The IRS was once pretty stingy with home office deductions. Very stringent rules had to be met to deduct the office at all. Starting with tax year 1999, however, the home-office deduction requirements are more relaxed.
If your home office qualifies, you can depreciate the cost of building your home office and deduct a percentage of the cost of many home-related expenses. These expenses typically include utilities, rent, insurance, mortgage interest, real estate taxes, and some casualty losses, repairs, and improvements (if they relate to the part of the house you use for business).
According to the on-line Nolo Law Center, to qualify your home office must meet two basic tests:
Regular and Exclusive Business Use: You must regularly use your office exclusively for a trade or business. Regular means business use on a continuing basis -- not just for occasional or incidental use. A few hours a day on most days is probably enough. Exclusive use means that you use a portion of your home only for business. If you use a room of your home for your business and also for personal purposes, you don't meet the exclusive use test.
Other Tests: In addition to regular and exclusive business use, you must be able to show any one of the following is true:
Your home office is your principal place of business: If your home office is your only place of business, you pass. If you have another business location, your home office must be your principal place, which it is if both of these are true:
1. You conduct the administrative or management activities of your business at your home office, and...
2. You have no other fixed location where you conduct those activities.
You meet clients in your home office : If your home office isn't your principal place of business but you regularly meet with clients there, then you can take the deduction.
Your office is a separate structure: You can deduct expenses for a separate, freestanding structure that you use regularly and exclusively for your business.

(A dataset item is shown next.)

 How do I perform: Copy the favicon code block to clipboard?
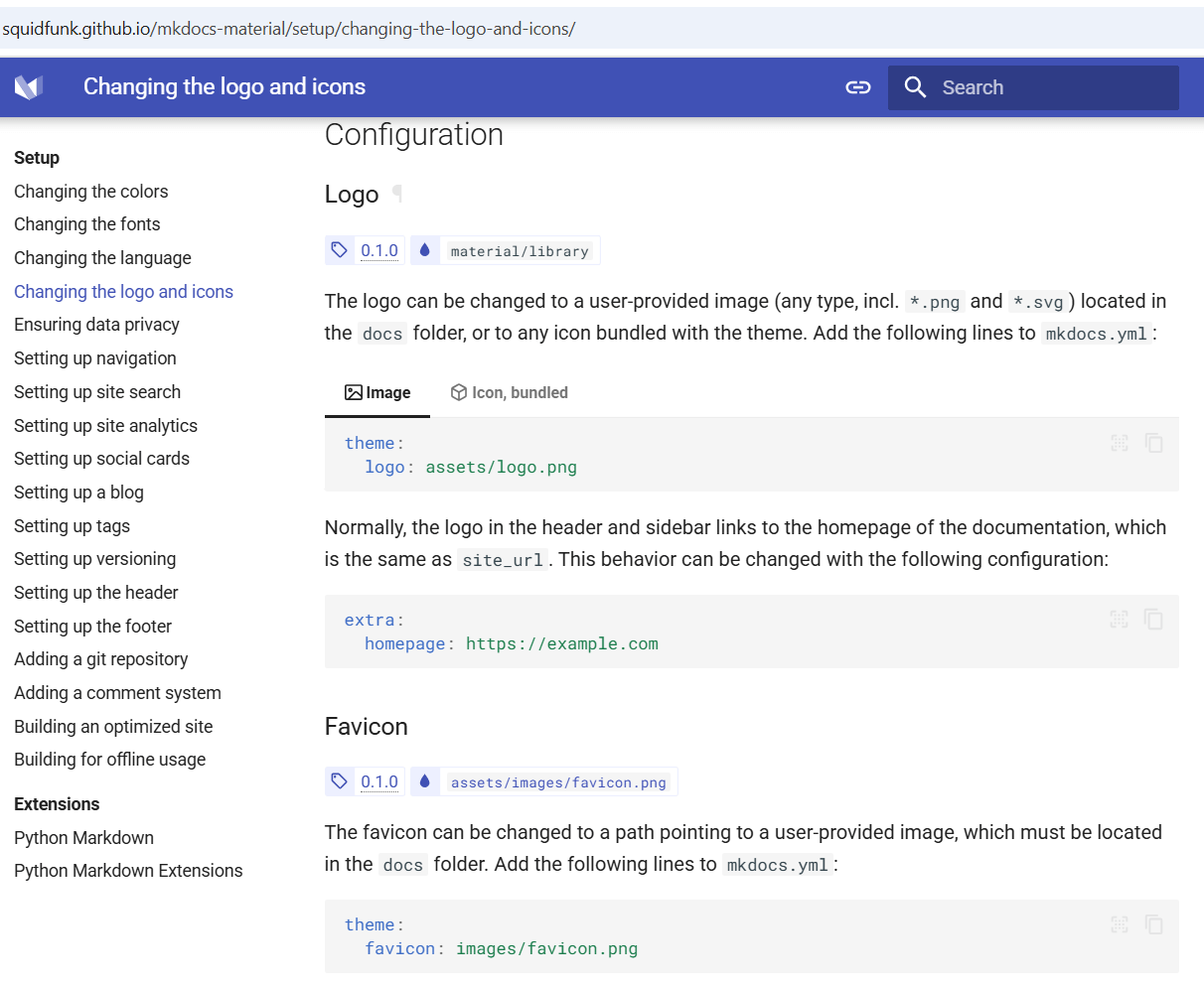click(x=1153, y=924)
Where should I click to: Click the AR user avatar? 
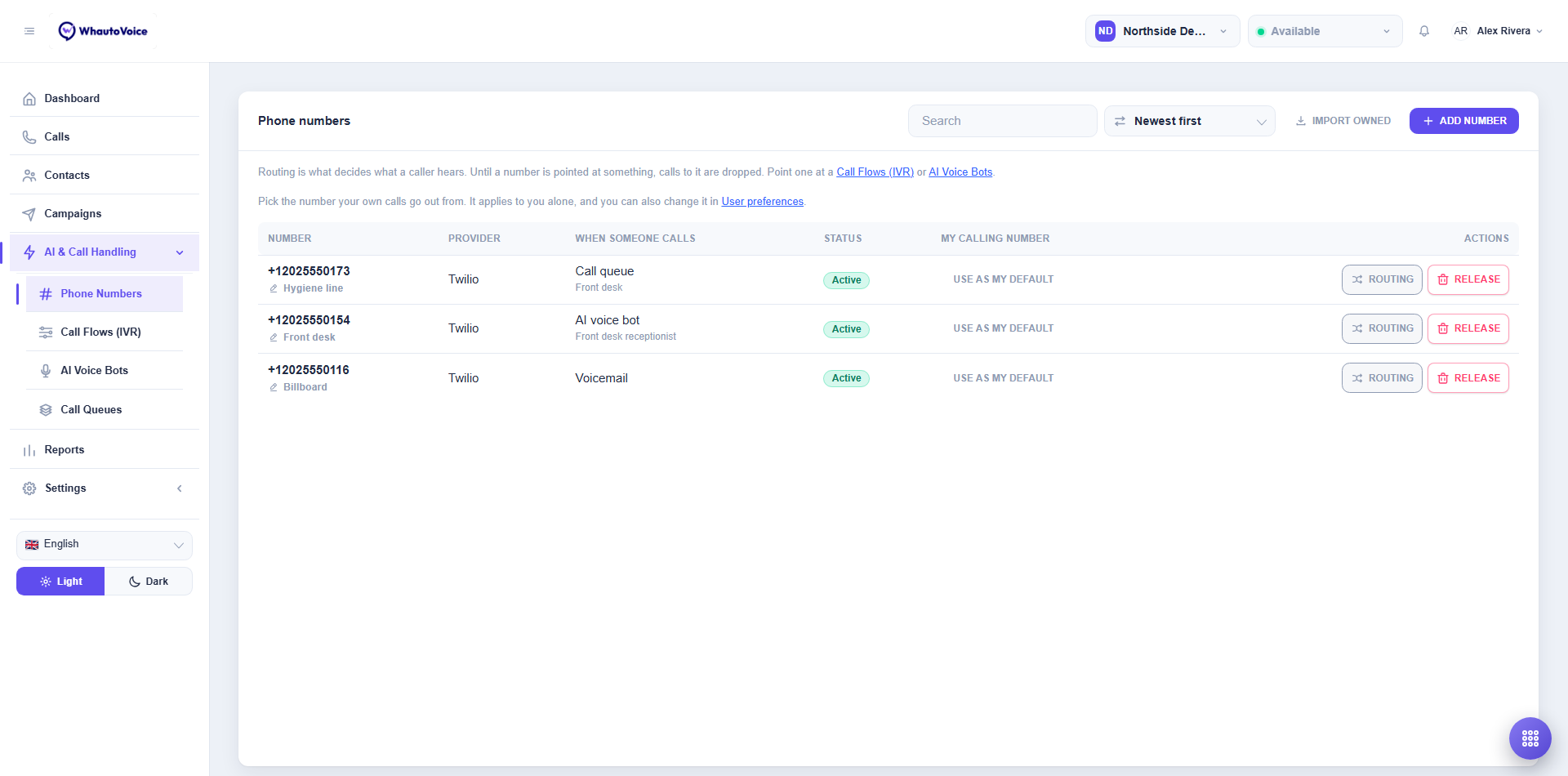(x=1460, y=31)
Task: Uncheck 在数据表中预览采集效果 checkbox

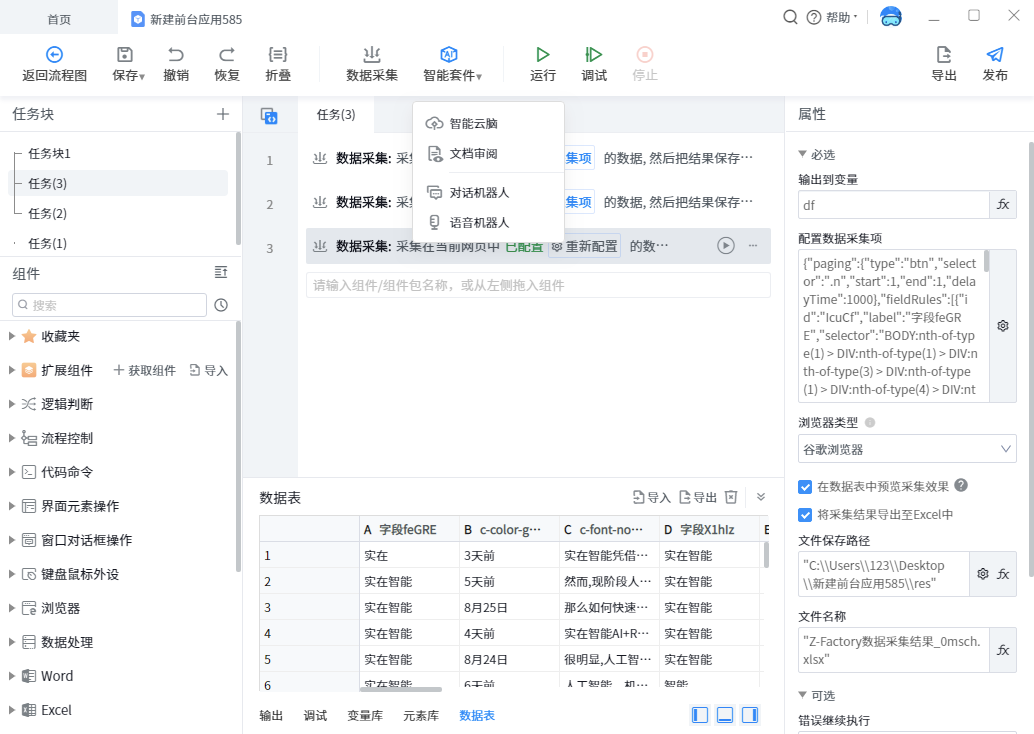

But be sure you use the structure only for your business: You can't store garden supplies there or use it as a guest house.
Required by Your Employer: Employees have still one more test to pass. Home office space is not deductible for you unless it is required by your employer. If the office is not an employer requirement, but only for your convenience, then it is not deductible no matter how much work you do there. At minimum get a letter from your employer stating that you must maintain a home office as a condition of employment and detailing what functions the home office is to be used for.
Self-employed taxpayers have more to gain from a home-office deduction than employees. Employee expenses are subject to a 2% of Adjusted Gross Income floor. This means you can deduct only those expenses above 2% of your adjusted gross income. The self-employed have no such restriction, but do have one that applies only to you. The home-office deduction cannot exceed the net income of your business. In other words, you cannot use the home-office deduction to generate a business loss, but you can carry any unused home-office expense to future tax years where it can be used to offset income in those years.
Obviously good record keeping and documentation are very important. Here are some steps you can take to help establish your legal right to deduct home-office expenses.
• Photograph your home office and draw a diagram showing the location of the office in your home. Keep this information in your tax folder.
• Have your business mail sent to your home.
• Use your home address on your business cards and stationery and in all business ads.
• Get a separate phone line for the business.
• Meet clients or customers at your home office -- and keep a log of those visits.
• Keep track of the time you spend working at home.